Libraries and childrenLibrary fines are one of the most stereotypical bugaboos in public-library land. If we pressure our customers over them too much, we can push ourselves into the repressed-librarian-stereotype zone. If we forgive everyone their sins, our bosses aren’t happy.

Whenever I give a classroom of kids a tour of the library, I always gesture around the children’s area expansively and tell students that:

“Everything you see here – the books, the videos, the computers – belongs to all of us. Your parents paid taxes so we could have them for you, and we all share them. You can check them out for free, but you have to remember to bring them back. If you don’t – BUZZ – you have to pay a fine. I don’t know why they call it a fine, because nobody I know thinks it’s fine to have to pay one. We people in the library hate charging people fines, but you know what?

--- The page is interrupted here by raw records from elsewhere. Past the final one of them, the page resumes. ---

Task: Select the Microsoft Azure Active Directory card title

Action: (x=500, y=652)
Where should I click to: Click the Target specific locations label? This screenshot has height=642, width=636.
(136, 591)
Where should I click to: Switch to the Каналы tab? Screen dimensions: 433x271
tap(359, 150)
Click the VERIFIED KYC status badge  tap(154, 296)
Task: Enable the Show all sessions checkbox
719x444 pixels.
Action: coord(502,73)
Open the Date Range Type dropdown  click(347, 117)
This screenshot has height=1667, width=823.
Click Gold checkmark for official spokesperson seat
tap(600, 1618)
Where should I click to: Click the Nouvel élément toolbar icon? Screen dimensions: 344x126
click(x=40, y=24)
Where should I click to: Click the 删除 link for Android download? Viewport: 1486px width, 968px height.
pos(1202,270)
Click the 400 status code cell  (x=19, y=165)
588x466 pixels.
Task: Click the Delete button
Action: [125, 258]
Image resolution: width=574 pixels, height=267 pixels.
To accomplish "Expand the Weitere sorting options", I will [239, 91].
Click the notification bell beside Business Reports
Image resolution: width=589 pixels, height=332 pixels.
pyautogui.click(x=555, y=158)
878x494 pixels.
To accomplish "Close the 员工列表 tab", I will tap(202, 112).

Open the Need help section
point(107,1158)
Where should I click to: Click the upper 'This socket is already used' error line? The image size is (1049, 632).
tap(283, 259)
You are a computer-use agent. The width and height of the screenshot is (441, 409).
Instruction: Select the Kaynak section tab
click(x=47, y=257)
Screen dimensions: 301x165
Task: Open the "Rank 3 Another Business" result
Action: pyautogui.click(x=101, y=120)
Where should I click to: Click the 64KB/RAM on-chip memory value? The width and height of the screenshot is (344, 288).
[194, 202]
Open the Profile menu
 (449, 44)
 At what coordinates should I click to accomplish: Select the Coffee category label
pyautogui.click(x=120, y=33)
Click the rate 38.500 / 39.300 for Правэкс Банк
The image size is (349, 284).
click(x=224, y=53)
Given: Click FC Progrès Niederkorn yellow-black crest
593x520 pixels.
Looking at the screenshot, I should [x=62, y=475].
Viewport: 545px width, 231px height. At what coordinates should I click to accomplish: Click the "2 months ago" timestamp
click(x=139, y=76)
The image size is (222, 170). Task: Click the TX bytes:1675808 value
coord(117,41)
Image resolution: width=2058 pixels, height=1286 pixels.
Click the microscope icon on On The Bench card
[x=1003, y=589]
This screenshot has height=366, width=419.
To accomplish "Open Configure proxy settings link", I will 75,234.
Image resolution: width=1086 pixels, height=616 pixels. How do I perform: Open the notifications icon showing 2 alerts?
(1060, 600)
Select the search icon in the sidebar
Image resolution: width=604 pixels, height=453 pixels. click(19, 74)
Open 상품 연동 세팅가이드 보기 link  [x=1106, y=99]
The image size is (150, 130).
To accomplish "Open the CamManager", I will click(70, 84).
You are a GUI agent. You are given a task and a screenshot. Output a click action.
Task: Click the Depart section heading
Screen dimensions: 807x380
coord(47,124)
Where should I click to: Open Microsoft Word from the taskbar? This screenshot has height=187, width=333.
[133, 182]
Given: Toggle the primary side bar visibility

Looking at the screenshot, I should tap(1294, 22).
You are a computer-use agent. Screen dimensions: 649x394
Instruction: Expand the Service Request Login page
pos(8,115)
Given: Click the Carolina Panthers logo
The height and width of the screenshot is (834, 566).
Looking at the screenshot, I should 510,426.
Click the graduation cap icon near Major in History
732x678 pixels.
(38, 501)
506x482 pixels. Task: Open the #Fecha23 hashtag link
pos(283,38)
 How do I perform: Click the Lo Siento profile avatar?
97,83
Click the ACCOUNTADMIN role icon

“Unless we do, lots of people will say, ‘Ehh – I’ll bring that stuff back to the library when I get around to it.’ But once they have to pay some money every day – it’s a funny thing – people start bringing those books and DVDs in a lot faster.”

(Sorry – forgive my jokey style – but you get the point.) All of this leads up to…

Expressing surprise over the fact that the Queens Public Library will refer long-standing unpaid fines and unreturned books on users’ accounts to a collection agency, a story in today’s New York Times is titled “Late Library Books Can Take Toll on Credit Scores.” The story begins:

Librarians in Queens do not like to talk about the scofflaws who rack up fines for late books. They prefer to call them “clients” or “patrons” who owe “extended-use fees.” Competing against a tide of video games and cable shows, they are loath to scare away anyone who wants to read.

But their patience has limits. When provoked, they play hardball.

The story goes on to say that by using a collection agency, they’ve brought in an extra $11.4 million. But a “scofflaw” rabbi in the Rockaway area of Queens whose fines had mounted to $295 was so incensed about having his credit rating damaged that he is suing the library.

The story also mentions that the Queens Library has a “Read Down Your Fees” program for young people under 17; they can earn $1 per half hour (not an hour, as the story says) by reading in the library under the staff’s supervision. “During the last fiscal year,” the story says, “16,612 children were forgiven $24,734 in fines through the program.” (Which, um, means that the average kid who participated had $1.49 forgiven – not a huge amount, but the library’s trying to do the right thing, at least.)

I’m always glad to see libraries not too fixated on fines for kids. I’m sure you’ve noticed how, in popular-culture portrayals of librarians, there’s always some kind of reference to librarians as repressed shushers, obsessing over fines. We in libraries now must continue to do our duty to 1) not be repressed (i.e., don’t be afraid to be spontaneous, sing, dance, and tell jokes); 2) not give our users too hard a time about quieting down, and 3) forgive fines whenever appropriate, especially when kids and parents are involved. Deciding when to enforce and when to say “no problem, of course!” can be a fine balance – it’s like standing barefoot on the edge of a razor sometimes – but I think we all want this generation of kids to grow up bearing good thoughts about libraries and librarians.